The digital system can also provide a monitoring tool for patients with rare diseases, leading to improved care and reduced cost. The app may provide physicians with a tool to monitor adherence to therapy and collect data on the efficacy of therapy and its side effects. As a monitoring tool, the system may enable caregivers and patients to adjust the parameters being monitored to suit their needs. Patients are followed up based on parameters that are clinically meaningful to them and to physicians. These parameters can be modified based on big data analysis of clinical and laboratory outcomes that are relevant to the disease (e.g., bone pain and platelet counts in patients with GD) and on individual patient-based parameters of QoL. The algorithm is designed to identify parameters that are relevant to disease outcomes and to each subject.

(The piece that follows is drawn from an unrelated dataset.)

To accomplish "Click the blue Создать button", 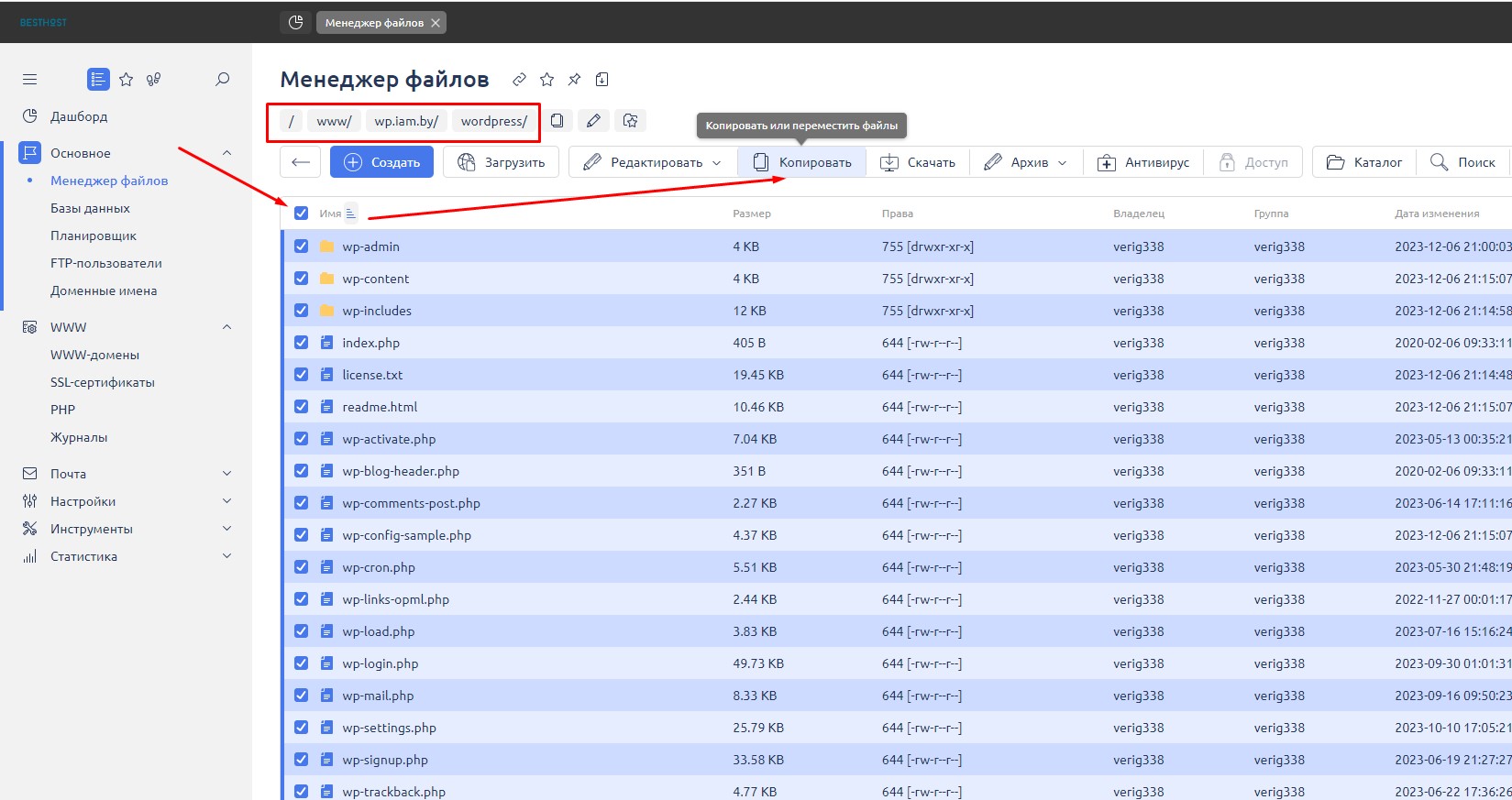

A second-generation system for the management of patients with rare diseases can provide an inclusive solution for better diagnosis, improved therapy, and monitoring. It can add value to physicians by offering them a tool for accurate diagnosis, better treatment, and monitoring. It also benefits healthcare systems by reducing costs due to better diagnosis and therapy [20]. The sustainability of the effects of treatment is ensured by the dynamic continuous closed-loop machine learning system, which adapts itself to changes in disease status and response to therapy in an individualized way. While first-generation digital platforms are associated with a lack of adherence by patients and caregivers, the second-generation system contributes to clinically meaningful outcomes, ensuring a continuous motivation for using the app.

The distribution of public spending on health depends on a variety of factors, ranging from disease burden and system priorities to organizational aspects and costs. Healthcare systems face serious sustainability challenges. This is particularly true for rare diseases, where priority setting involves value-laden choices [71].


Improving the diagnosis, treatment, and follow-up of patients with rare diseases remains a major challenge. Solutions provided by first-generation artificial systems are insufficient. Second-generation systems, which are designed to improve diagnosis, provide methods for overcoming the LOR to therapies, and improve monitoring, may provide added value to patients and caregivers. Improving clinically meaningful outcomes through early and accurate diagnosis and better response to treatment ensures the use of these systems by all players in the health care system. Ongoing clinical trials are expected to show, in the near future, that these systems can be used for patients with rare diseases.